Items listed in a dataset:
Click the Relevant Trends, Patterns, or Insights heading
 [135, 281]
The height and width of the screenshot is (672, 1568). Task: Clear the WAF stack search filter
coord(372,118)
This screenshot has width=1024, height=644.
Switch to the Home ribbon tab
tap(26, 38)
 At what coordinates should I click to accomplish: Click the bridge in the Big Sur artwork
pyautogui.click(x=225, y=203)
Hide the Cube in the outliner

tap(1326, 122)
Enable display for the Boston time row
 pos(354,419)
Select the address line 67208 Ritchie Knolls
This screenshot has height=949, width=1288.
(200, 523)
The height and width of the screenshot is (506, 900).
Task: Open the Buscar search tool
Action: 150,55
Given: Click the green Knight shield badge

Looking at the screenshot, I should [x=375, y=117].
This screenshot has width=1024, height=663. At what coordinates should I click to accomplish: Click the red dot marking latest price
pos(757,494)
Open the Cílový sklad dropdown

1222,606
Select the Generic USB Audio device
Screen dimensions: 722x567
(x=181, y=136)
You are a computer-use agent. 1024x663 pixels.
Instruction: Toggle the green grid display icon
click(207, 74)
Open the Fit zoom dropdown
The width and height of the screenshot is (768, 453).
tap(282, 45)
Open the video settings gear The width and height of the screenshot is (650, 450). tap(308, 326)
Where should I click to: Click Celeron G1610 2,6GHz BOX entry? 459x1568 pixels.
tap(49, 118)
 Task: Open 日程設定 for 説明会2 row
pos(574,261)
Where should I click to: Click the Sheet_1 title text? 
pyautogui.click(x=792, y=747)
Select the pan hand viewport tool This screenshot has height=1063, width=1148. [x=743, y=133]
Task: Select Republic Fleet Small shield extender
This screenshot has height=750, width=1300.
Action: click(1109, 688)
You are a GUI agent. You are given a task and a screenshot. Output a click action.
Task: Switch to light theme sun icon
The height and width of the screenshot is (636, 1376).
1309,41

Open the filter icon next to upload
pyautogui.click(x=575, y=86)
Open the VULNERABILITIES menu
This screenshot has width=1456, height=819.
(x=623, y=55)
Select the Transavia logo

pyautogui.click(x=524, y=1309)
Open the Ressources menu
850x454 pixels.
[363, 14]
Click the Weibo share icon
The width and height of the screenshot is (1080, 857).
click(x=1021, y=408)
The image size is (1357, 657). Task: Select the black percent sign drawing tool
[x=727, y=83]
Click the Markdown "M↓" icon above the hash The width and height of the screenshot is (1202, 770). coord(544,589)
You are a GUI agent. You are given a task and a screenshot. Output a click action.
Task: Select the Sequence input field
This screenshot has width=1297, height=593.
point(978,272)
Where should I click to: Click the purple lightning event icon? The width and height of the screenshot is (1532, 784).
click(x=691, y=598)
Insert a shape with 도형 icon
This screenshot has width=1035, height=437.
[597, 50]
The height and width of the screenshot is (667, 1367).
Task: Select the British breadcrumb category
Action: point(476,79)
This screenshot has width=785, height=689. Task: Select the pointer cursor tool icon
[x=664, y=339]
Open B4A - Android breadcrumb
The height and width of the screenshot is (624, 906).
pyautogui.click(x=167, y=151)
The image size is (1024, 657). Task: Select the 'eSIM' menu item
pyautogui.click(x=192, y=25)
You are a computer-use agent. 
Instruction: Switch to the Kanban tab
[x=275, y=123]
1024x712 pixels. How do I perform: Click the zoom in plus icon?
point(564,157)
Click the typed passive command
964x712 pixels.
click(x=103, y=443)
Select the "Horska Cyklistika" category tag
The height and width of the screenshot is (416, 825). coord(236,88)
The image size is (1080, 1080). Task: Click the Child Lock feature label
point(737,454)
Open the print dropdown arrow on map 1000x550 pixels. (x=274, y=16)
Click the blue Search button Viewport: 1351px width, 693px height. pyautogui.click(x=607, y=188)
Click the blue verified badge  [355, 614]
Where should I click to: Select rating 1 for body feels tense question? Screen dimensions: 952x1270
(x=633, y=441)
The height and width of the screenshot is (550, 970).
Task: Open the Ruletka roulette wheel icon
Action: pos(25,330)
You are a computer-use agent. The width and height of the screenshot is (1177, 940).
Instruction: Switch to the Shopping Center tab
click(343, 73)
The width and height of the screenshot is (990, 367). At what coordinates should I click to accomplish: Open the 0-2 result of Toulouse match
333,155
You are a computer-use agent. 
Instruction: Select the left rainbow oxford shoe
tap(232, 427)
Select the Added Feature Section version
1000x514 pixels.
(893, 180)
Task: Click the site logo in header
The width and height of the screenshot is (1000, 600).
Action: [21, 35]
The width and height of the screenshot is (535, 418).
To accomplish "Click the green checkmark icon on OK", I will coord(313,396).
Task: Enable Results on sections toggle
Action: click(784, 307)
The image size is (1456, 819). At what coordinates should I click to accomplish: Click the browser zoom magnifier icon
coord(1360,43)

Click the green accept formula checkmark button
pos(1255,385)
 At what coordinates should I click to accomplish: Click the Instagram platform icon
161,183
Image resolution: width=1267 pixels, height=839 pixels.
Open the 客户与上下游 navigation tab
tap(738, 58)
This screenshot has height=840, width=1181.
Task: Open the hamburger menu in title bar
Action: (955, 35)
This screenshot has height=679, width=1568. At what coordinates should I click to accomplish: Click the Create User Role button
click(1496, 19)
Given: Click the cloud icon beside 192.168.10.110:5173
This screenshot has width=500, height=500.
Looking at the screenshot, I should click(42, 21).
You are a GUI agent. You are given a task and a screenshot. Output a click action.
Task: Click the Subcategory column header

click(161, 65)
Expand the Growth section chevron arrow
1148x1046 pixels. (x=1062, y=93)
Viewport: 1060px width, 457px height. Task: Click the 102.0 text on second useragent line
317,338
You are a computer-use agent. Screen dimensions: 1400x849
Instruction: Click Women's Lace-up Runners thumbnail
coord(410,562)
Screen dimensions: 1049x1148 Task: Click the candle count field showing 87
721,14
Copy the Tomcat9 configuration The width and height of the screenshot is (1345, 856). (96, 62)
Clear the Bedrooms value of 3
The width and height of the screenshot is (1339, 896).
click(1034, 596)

# Problem requirements
Word for word, return the entire set of entries.

# Response to the task
Click the Relevant Trends, Patterns, or Insights heading
 [135, 281]
The height and width of the screenshot is (672, 1568). Task: Clear the WAF stack search filter
coord(372,118)
This screenshot has width=1024, height=644.
Switch to the Home ribbon tab
tap(26, 38)
 At what coordinates should I click to accomplish: Click the bridge in the Big Sur artwork
pyautogui.click(x=225, y=203)
Hide the Cube in the outliner

tap(1326, 122)
Enable display for the Boston time row
 pos(354,419)
Select the address line 67208 Ritchie Knolls
This screenshot has height=949, width=1288.
(200, 523)
The height and width of the screenshot is (506, 900).
Task: Open the Buscar search tool
Action: 150,55
Given: Click the green Knight shield badge

Looking at the screenshot, I should [x=375, y=117].
This screenshot has width=1024, height=663. At what coordinates should I click to accomplish: Click the red dot marking latest price
pos(757,494)
Open the Cílový sklad dropdown

1222,606
Select the Generic USB Audio device
Screen dimensions: 722x567
(x=181, y=136)
You are a computer-use agent. 1024x663 pixels.
Instruction: Toggle the green grid display icon
click(207, 74)
Open the Fit zoom dropdown
The width and height of the screenshot is (768, 453).
tap(282, 45)
Open the video settings gear The width and height of the screenshot is (650, 450). tap(308, 326)
Where should I click to: Click Celeron G1610 2,6GHz BOX entry? 459x1568 pixels.
tap(49, 118)
 Task: Open 日程設定 for 説明会2 row
pos(574,261)
Where should I click to: Click the Sheet_1 title text? 
pyautogui.click(x=792, y=747)
Select the pan hand viewport tool This screenshot has height=1063, width=1148. [x=743, y=133]
Task: Select Republic Fleet Small shield extender
This screenshot has height=750, width=1300.
Action: click(1109, 688)
You are a GUI agent. You are given a task and a screenshot. Output a click action.
Task: Switch to light theme sun icon
The height and width of the screenshot is (636, 1376).
1309,41

Open the filter icon next to upload
pyautogui.click(x=575, y=86)
Open the VULNERABILITIES menu
This screenshot has width=1456, height=819.
(x=623, y=55)
Select the Transavia logo

pyautogui.click(x=524, y=1309)
Open the Ressources menu
850x454 pixels.
[363, 14]
Click the Weibo share icon
The width and height of the screenshot is (1080, 857).
click(x=1021, y=408)
The image size is (1357, 657). Task: Select the black percent sign drawing tool
[x=727, y=83]
Click the Markdown "M↓" icon above the hash The width and height of the screenshot is (1202, 770). coord(544,589)
You are a GUI agent. You are given a task and a screenshot. Output a click action.
Task: Select the Sequence input field
This screenshot has width=1297, height=593.
point(978,272)
Where should I click to: Click the purple lightning event icon? The width and height of the screenshot is (1532, 784).
click(x=691, y=598)
Insert a shape with 도형 icon
This screenshot has width=1035, height=437.
[597, 50]
The height and width of the screenshot is (667, 1367).
Task: Select the British breadcrumb category
Action: point(476,79)
This screenshot has width=785, height=689. Task: Select the pointer cursor tool icon
[x=664, y=339]
Open B4A - Android breadcrumb
The height and width of the screenshot is (624, 906).
pyautogui.click(x=167, y=151)
The image size is (1024, 657). Task: Select the 'eSIM' menu item
pyautogui.click(x=192, y=25)
You are a computer-use agent. 
Instruction: Switch to the Kanban tab
[x=275, y=123]
1024x712 pixels. How do I perform: Click the zoom in plus icon?
point(564,157)
Click the typed passive command
964x712 pixels.
click(x=103, y=443)
Select the "Horska Cyklistika" category tag
The height and width of the screenshot is (416, 825). coord(236,88)
The image size is (1080, 1080). Task: Click the Child Lock feature label
point(737,454)
Open the print dropdown arrow on map 1000x550 pixels. (x=274, y=16)
Click the blue Search button Viewport: 1351px width, 693px height. pyautogui.click(x=607, y=188)
Click the blue verified badge  [355, 614]
Where should I click to: Select rating 1 for body feels tense question? Screen dimensions: 952x1270
(x=633, y=441)
The height and width of the screenshot is (550, 970).
Task: Open the Ruletka roulette wheel icon
Action: pos(25,330)
You are a computer-use agent. The width and height of the screenshot is (1177, 940).
Instruction: Switch to the Shopping Center tab
click(343, 73)
The width and height of the screenshot is (990, 367). At what coordinates should I click to accomplish: Open the 0-2 result of Toulouse match
333,155
You are a computer-use agent. 
Instruction: Select the left rainbow oxford shoe
tap(232, 427)
Select the Added Feature Section version
1000x514 pixels.
(893, 180)
Task: Click the site logo in header
The width and height of the screenshot is (1000, 600).
Action: [21, 35]
The width and height of the screenshot is (535, 418).
To accomplish "Click the green checkmark icon on OK", I will coord(313,396).
Task: Enable Results on sections toggle
Action: click(784, 307)
The image size is (1456, 819). At what coordinates should I click to accomplish: Click the browser zoom magnifier icon
coord(1360,43)

Click the green accept formula checkmark button
pos(1255,385)
 At what coordinates should I click to accomplish: Click the Instagram platform icon
161,183
Image resolution: width=1267 pixels, height=839 pixels.
Open the 客户与上下游 navigation tab
tap(738, 58)
This screenshot has height=840, width=1181.
Task: Open the hamburger menu in title bar
Action: (955, 35)
This screenshot has height=679, width=1568. At what coordinates should I click to accomplish: Click the Create User Role button
click(1496, 19)
Given: Click the cloud icon beside 192.168.10.110:5173
This screenshot has width=500, height=500.
Looking at the screenshot, I should click(42, 21).
You are a GUI agent. You are given a task and a screenshot. Output a click action.
Task: Click the Subcategory column header

click(161, 65)
Expand the Growth section chevron arrow
1148x1046 pixels. (x=1062, y=93)
Viewport: 1060px width, 457px height. Task: Click the 102.0 text on second useragent line
317,338
You are a computer-use agent. Screen dimensions: 1400x849
Instruction: Click Women's Lace-up Runners thumbnail
coord(410,562)
Screen dimensions: 1049x1148 Task: Click the candle count field showing 87
721,14
Copy the Tomcat9 configuration The width and height of the screenshot is (1345, 856). (96, 62)
Clear the Bedrooms value of 3
The width and height of the screenshot is (1339, 896).
click(1034, 596)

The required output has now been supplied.